Invasive CRT using vasoactive agents to evaluate macro and microvascular responses is considered the gold standard for definitive diagnosis of CMD and has been shown by the CASPAR (Coronary Artery Spasm in Patients with ACS) study to have no clinical adverse events due to injecting incremental doses of ACh (14). ACh provocation testing has proven to be useful to diagnose both coronary spasm and epicardial vasospasm in patients with exertional anginal symptoms in the ACOVA (Abnormal Coronary Vasomotion in patients with stable angina and unobstructed coronary arteries) study, with coronary microvascular spasm found in 55% of the patients studied (5). Although provocative testing may be effective, it may not as frequently be performed as it requires properly equipped facilities, experienced physicians, and the appropriate patient population presenting with suspected symptoms of coronary spasm. Identification of underlying causes of MINOCA using a complete diagnostic work-up is important not only for knowing its prognostic implications but also for determining specific targeted therapies.
This case presentation evaluates a case of MINOCA secondary to coronary microvascular vasospasm in a woman diagnosed by using invasive CRT. Diagnostic strategies like CRT used for the detection of vasospasm in coronary microvascular disease can be incorporated for routine assessment of MINOCA, which can subsequently influence clinical management as was shown in this case presentation. Prospective clinical trials are needed to ascertain whether effective treatment of spasm improves symptoms and reduces adverse outcomes.
Funding: Research reported in this publication was supported by the National Heart, Lung and Blood Institute (NHLBI) under grant numbers N01HV68161, N01HV68162, N01HV68163, N01HV68164, U01HL64829, U01HL64914, U01HL64924, K23HL105787, T32HL69751, R01HL090957, R01HL33610, R01HL56921, and UM1HL087366; the National Institute on Aging (NIA) under grant number R03AG032631; the National Center for Research Resources (NCRR) under grant number M01RR000425; the National Center for Advancing Translational Sciences (NCATS) under grant numbers UL1TR000124, UL1TR000064, UL1TR001427. This work was also supported by grants from the Gustavus and Louis Pfeiffer Research Foundation, Danville, NJ; The Ladies Hospital Aid Society of Western Pennsylvania, Pittsburgh, PA; The Society for Women’s Health Research (SWHR), Washington, D.C.; QMED, Inc., Laurence Harbor, NJ; The Women’s Guild of Cedars-Sinai, the Edythe L. Broad, the Constance Austin Women’s Heart Research Fellowships, the Barbra Streisand Women's Cardiovascular Research and Education Program, the Linda Joy Pollin Women’s Heart Health Program, the Erika J. Glazer Women’s Heart Research Initiative, and The Adelson Family Foundation, Cedars-Sinai Medical Center, Los Angeles, CA; the Gatorade Trust and the PCORnet-One Florida Clinical Research Consortium CDRN-1501-26692, University of Florida, Gainesville, FL.

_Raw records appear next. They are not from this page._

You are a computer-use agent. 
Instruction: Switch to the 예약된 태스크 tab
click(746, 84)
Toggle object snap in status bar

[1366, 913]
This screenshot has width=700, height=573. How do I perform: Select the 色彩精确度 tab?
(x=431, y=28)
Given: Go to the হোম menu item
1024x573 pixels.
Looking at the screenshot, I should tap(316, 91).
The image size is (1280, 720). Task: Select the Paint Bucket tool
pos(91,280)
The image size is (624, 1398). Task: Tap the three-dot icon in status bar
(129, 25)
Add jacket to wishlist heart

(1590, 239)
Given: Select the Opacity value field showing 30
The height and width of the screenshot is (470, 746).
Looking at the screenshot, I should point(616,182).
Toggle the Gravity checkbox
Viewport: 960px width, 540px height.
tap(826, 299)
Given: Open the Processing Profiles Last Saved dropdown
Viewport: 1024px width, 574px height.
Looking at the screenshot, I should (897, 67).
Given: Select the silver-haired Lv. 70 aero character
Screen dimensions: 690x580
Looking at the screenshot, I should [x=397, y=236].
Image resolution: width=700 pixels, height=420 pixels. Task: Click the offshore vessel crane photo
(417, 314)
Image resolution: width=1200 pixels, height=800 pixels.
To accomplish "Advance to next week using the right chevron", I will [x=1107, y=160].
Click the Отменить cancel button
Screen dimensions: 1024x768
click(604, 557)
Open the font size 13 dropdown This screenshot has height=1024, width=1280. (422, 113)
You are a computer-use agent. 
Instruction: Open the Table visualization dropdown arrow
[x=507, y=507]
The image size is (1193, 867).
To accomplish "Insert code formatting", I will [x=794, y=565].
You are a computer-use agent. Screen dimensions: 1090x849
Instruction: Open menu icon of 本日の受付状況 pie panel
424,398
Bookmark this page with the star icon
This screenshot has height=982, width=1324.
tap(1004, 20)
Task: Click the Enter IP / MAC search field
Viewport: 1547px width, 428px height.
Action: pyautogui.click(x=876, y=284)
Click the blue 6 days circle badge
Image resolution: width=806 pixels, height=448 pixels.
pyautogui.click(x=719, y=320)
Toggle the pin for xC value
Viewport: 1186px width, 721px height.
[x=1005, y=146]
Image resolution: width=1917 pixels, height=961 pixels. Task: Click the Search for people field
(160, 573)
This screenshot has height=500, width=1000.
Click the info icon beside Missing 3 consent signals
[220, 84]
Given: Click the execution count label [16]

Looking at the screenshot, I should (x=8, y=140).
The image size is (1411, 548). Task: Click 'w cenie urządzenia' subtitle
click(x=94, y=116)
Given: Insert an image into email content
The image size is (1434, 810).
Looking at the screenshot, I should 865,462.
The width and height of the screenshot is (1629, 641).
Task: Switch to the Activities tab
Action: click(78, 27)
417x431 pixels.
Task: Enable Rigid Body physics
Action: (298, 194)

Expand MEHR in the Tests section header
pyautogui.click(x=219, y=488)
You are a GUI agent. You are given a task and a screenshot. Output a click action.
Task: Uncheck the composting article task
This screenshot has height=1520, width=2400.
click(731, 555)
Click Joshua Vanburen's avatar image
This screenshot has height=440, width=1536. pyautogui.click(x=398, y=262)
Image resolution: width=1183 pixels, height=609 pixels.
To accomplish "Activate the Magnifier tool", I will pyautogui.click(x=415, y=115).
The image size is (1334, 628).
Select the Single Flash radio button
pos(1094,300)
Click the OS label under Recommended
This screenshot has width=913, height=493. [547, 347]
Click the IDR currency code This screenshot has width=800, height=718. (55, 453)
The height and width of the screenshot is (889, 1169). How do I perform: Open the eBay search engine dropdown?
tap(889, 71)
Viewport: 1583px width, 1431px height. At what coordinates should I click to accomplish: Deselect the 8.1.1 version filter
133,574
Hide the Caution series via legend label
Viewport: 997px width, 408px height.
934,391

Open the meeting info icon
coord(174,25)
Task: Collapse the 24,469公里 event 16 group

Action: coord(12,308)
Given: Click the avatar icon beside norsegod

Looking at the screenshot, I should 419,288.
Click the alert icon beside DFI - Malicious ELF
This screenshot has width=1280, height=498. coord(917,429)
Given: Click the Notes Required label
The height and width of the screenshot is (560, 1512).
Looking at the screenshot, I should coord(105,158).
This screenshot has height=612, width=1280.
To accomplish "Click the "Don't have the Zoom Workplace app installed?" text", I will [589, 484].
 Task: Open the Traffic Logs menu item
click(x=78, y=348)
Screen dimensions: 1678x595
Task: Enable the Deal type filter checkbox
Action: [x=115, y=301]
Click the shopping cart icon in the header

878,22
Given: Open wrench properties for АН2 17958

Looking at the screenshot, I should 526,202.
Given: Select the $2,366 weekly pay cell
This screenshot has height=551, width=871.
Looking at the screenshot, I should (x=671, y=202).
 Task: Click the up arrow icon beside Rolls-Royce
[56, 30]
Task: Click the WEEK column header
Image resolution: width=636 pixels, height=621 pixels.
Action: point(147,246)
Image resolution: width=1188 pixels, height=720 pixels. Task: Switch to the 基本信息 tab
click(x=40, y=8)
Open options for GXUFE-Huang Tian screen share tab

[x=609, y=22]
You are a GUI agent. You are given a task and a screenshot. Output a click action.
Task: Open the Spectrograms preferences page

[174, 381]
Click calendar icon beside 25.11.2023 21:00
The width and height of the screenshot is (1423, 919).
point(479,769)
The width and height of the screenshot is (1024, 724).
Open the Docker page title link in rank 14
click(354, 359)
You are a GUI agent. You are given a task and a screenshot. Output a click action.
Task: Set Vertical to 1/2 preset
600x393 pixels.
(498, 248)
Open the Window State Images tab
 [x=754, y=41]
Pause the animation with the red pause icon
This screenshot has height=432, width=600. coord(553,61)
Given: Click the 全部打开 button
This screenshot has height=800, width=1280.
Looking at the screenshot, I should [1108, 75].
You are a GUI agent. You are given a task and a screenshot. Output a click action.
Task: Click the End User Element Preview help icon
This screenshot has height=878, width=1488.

Conflicts of Interest: The authors have no conflicts of interest to declare.
Ethical Statement: The authors are accountable for all aspects of the work in ensuring that questions related to the accuracy or integrity of any part of the work are appropriately investigated and resolved. Written informed consent was obtained from the patient for use data for academic publication purposes.